* _Dataset entries_
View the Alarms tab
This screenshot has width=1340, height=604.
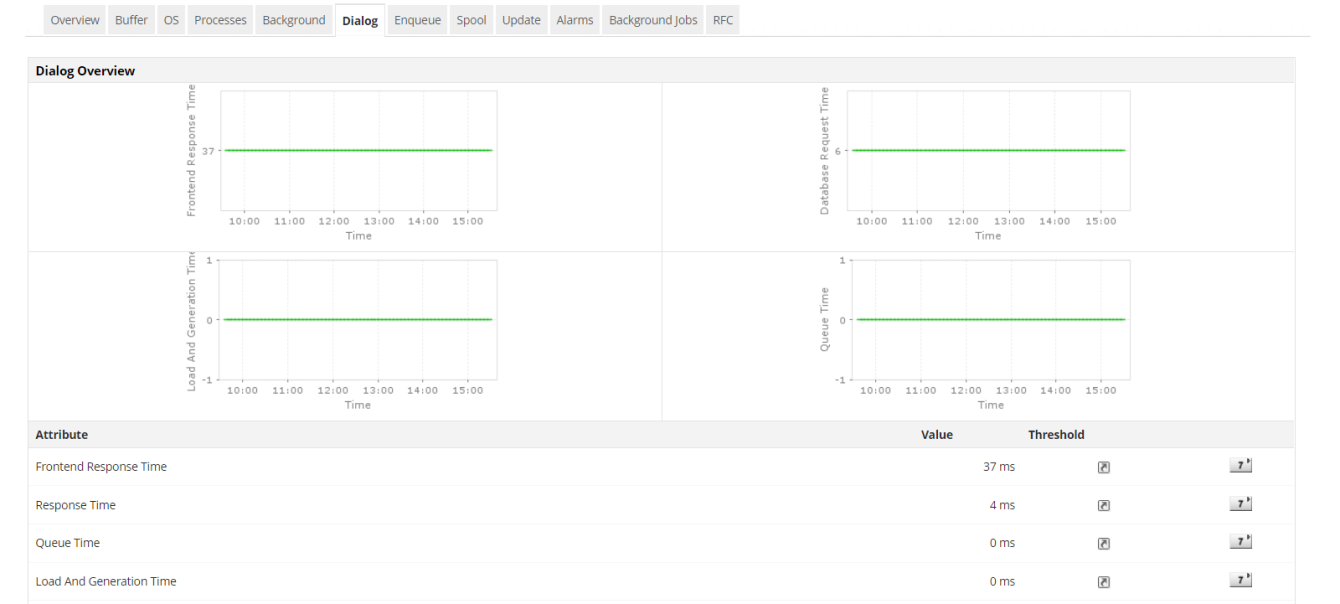pyautogui.click(x=574, y=19)
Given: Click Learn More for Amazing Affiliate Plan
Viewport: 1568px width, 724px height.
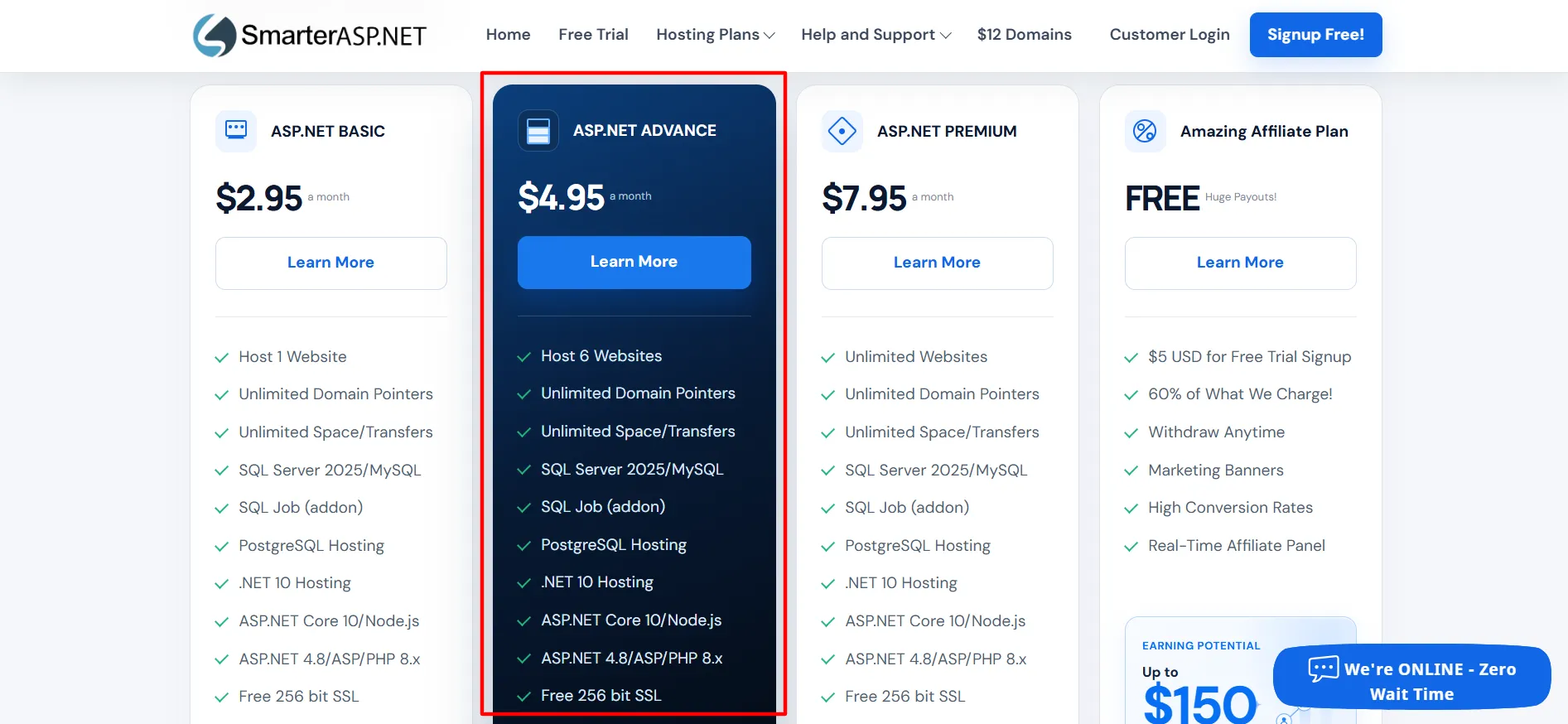Looking at the screenshot, I should click(x=1240, y=263).
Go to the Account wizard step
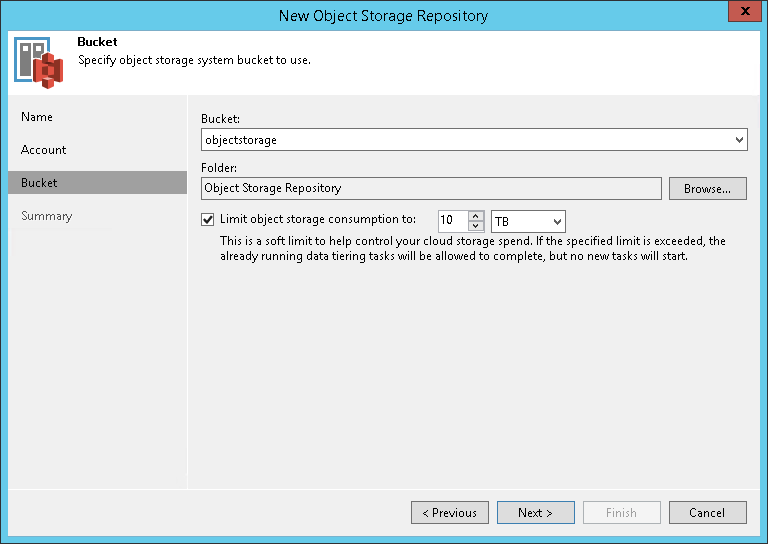 pyautogui.click(x=44, y=150)
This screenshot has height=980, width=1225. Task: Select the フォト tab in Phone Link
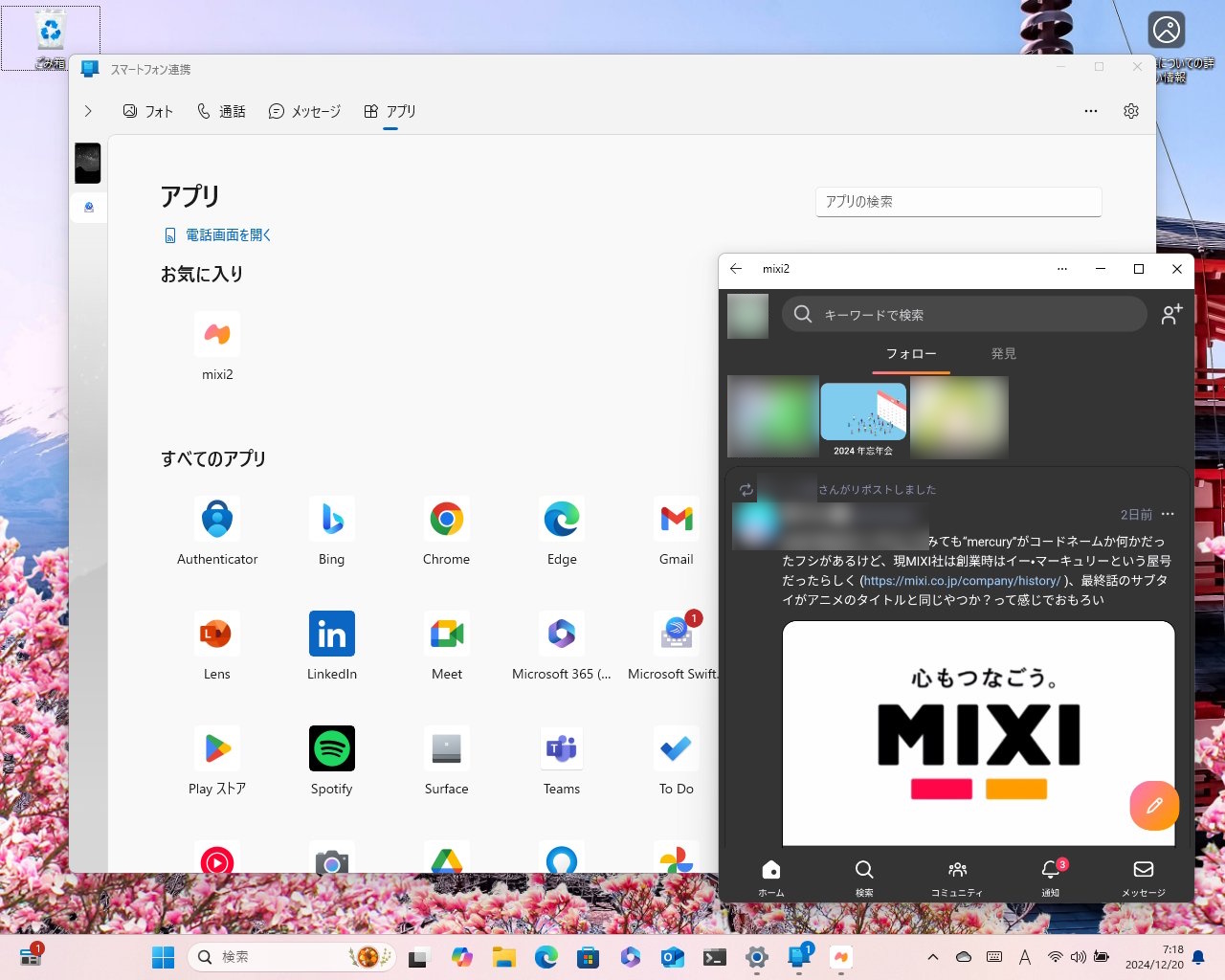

* _INSTRUCTIONS FOR THE TASK_
Nothing but the lines from the line containing "Go to the Account wizard step" to the end of the records above should be repeated, exactly and with every picture omitted.

* _TASK RESULT_
Go to the Account wizard step
 pyautogui.click(x=44, y=150)
This screenshot has height=980, width=1225. Task: Select the フォト tab in Phone Link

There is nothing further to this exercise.